The BMJ contacted the UK Medicines and Healthcare Regulatory Authority (MHRA) about the website and a spokesperson said, “Websites that offer to supply prescription only medicines without a prescription are not only in breach of UK legal requirements and likely to be committing a criminal offense but are putting patients’ health in jeopardy.”
Buymolnupiravironline.com did not respond to The BMJ’s request for comment.
Experts warn that using molnupiravir without medical supervision “could increase the risk of birth defects” as its safety has not been established in pregnancy, and that widespread, unregulated use of antivirals may also encourage viral resistance. And some are now calling for the MHRA to reconsider molnupiravir’s approval once the results of Oxford University’s Panoramic trial—the first independent study of the drug—have been released.
But it may be too late, writes Plata.

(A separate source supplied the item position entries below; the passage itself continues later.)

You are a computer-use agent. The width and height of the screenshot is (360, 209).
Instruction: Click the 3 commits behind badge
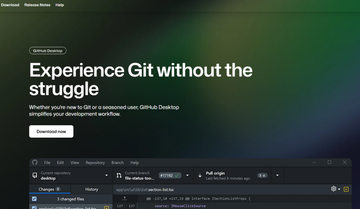[262, 175]
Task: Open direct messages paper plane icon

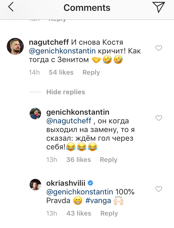Action: 159,7
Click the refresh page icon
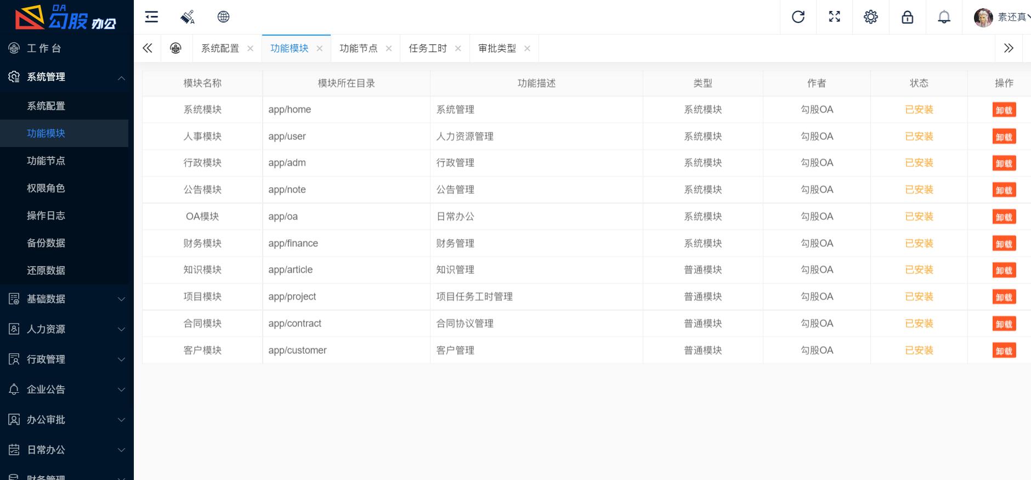 click(798, 17)
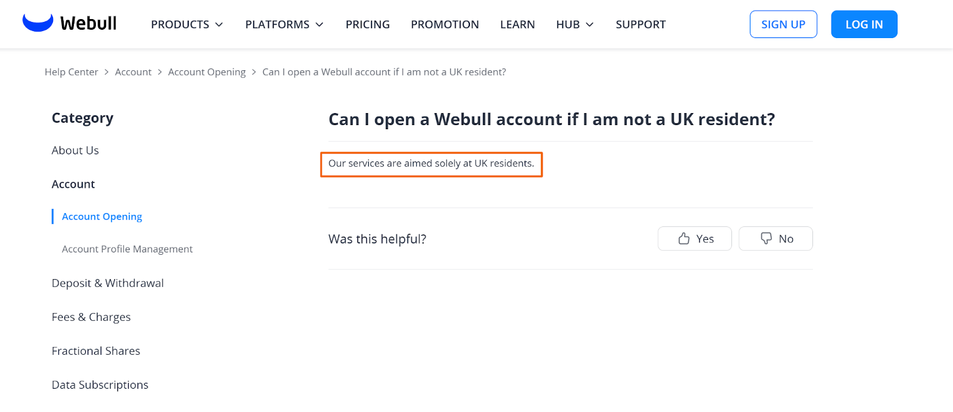Open the PRICING menu item
Screen dimensions: 953x412
pyautogui.click(x=368, y=24)
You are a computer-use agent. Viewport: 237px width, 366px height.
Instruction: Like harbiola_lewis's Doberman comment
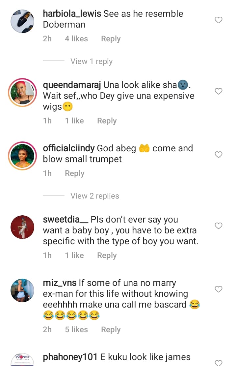[219, 20]
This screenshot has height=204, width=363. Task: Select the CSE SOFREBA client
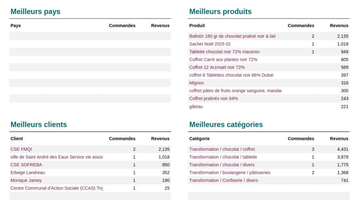click(x=26, y=165)
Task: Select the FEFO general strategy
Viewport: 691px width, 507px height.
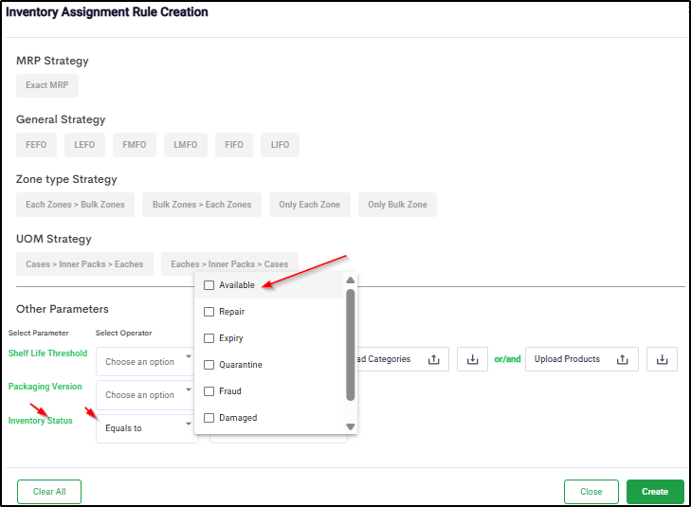Action: pos(35,145)
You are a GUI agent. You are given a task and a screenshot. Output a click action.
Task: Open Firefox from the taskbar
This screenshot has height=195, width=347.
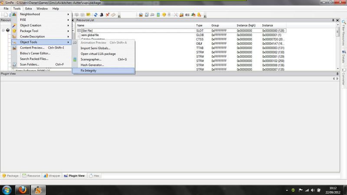22,190
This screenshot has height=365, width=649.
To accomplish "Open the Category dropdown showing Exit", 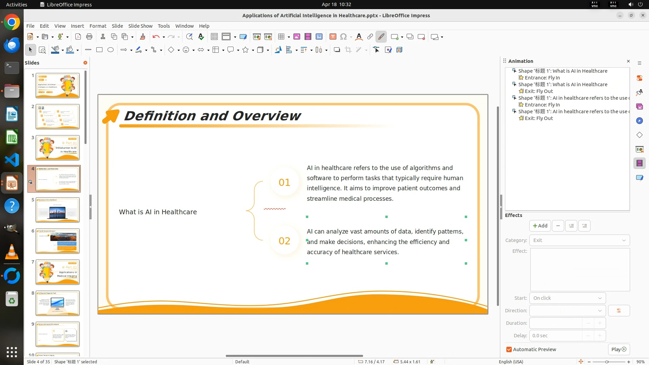I will (x=579, y=240).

Merck’s interim data created a buzz around the drug which sparked demand among people in many countries.
In Mexico, for example, molnupiravir is available only at federal and state hospitals and no generic versions are authorized for importation.

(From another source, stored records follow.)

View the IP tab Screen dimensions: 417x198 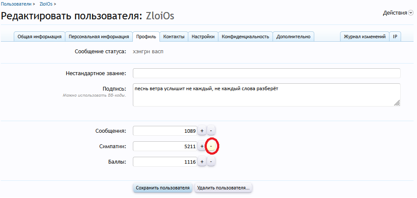click(395, 37)
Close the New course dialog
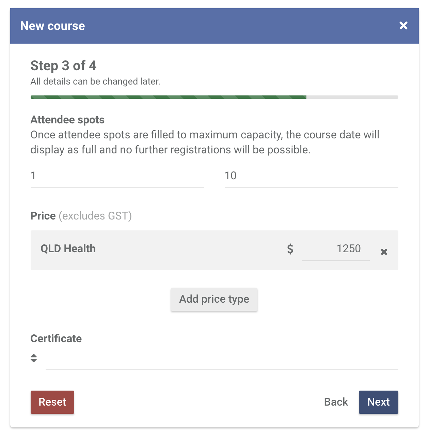This screenshot has width=429, height=439. (403, 26)
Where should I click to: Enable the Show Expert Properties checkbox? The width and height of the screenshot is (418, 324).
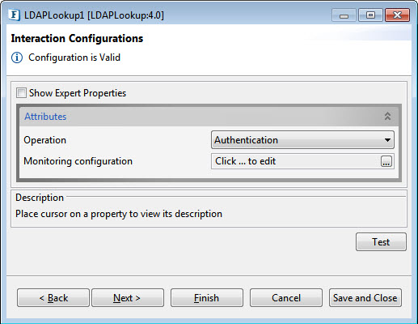pyautogui.click(x=21, y=93)
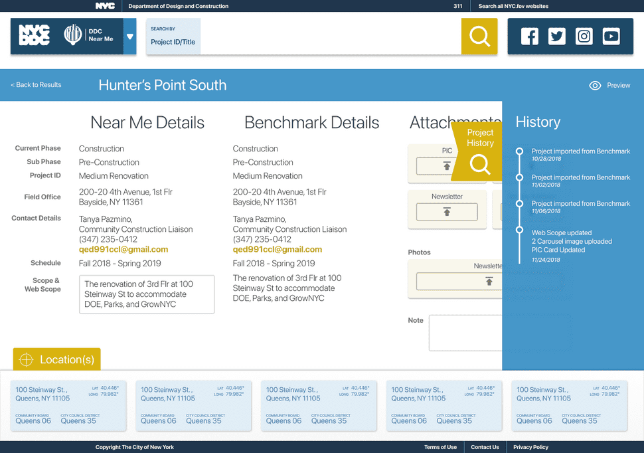644x453 pixels.
Task: Open the Contact Us footer item
Action: click(485, 447)

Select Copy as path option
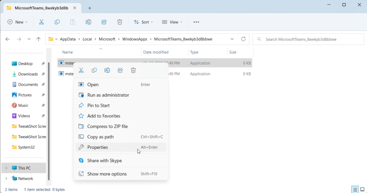coord(100,137)
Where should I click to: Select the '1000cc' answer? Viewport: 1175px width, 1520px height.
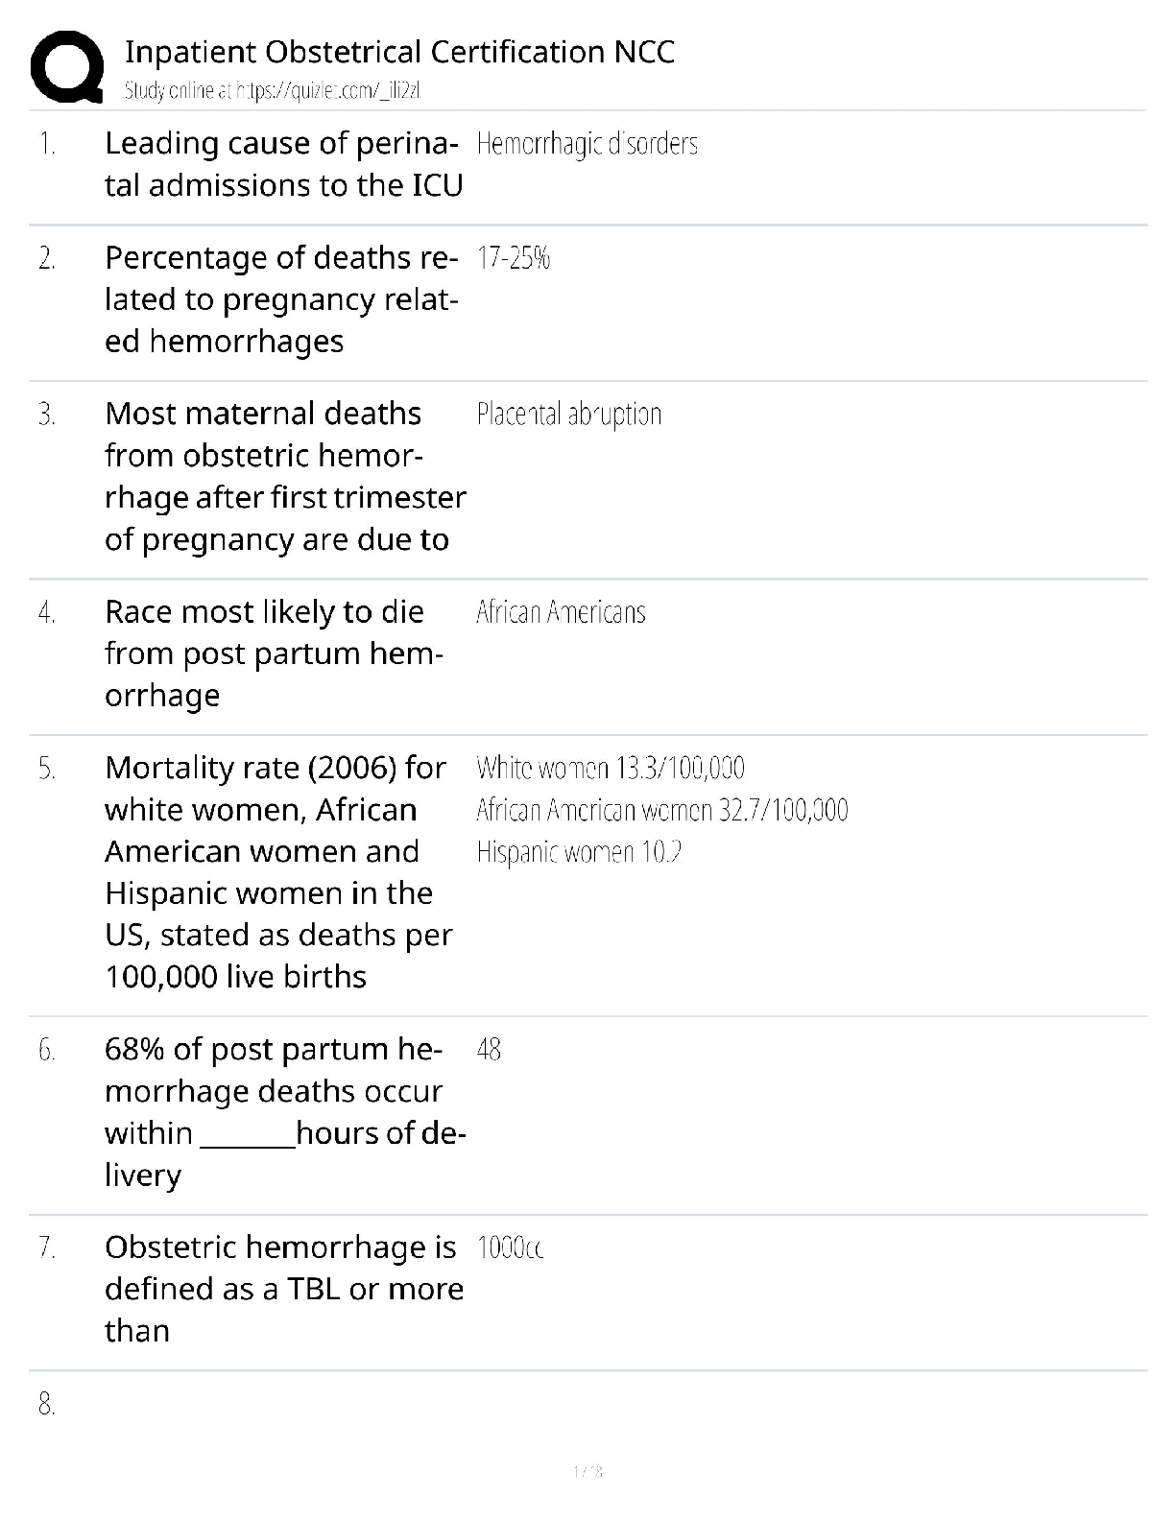click(x=510, y=1248)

Yet when reporters from The BMJ posted a request on the online market website Indiamart, asking to buy a hundred boxes of the drug and have them sent to Mexico, three sellers got in touch within hours to make offers.
One seller, Bull Pharmachem, gave advice on how to avoid customs.
“Inequality is a driving force in the distribution of substandard and falsified medical products,” says Pernette Bourdillon-Esteve, the World Health Organization’s acting team lead for incidents and substandard and falsified medical products. “When people cannot access safe quality medical products, they might turn to unsafe sources.”
While Merck said it has strategies in place to accelerate global access, including granting voluntary licenses to allow generic versions to be produced for low and middle income countries, and an agreement with Unicef to distribute doses, data from Duke University shows that most of the supply of molnupiravir has been purchased by high income countries, a trend that is predicted to continue in 2022.
Yet the profit margins for black marketeers are large, explains Plata. The generics sold by Bull Pharmachem costs $35 a box, plus $50 for the shipment of 10 boxes. In Mexico, vendors can sell them for at least 18 times that price.
In a statement Bull Pharmachem told The BMJ that it “categorically denies” its employee offered to ship molnupiravir to Mexico and other countries or gave advice on avoiding customs, and said an impostor was speaking under its company name. However, The BMJ believes our reporters were speaking to a genuine member of the company.
“Every region in the world is affected by the problem of substandard and falsified medical products. Because of constraint, access, poor governance, and weak technical capacity, however, some regions will be more vulnerable,” says Bourdillon-Esteve.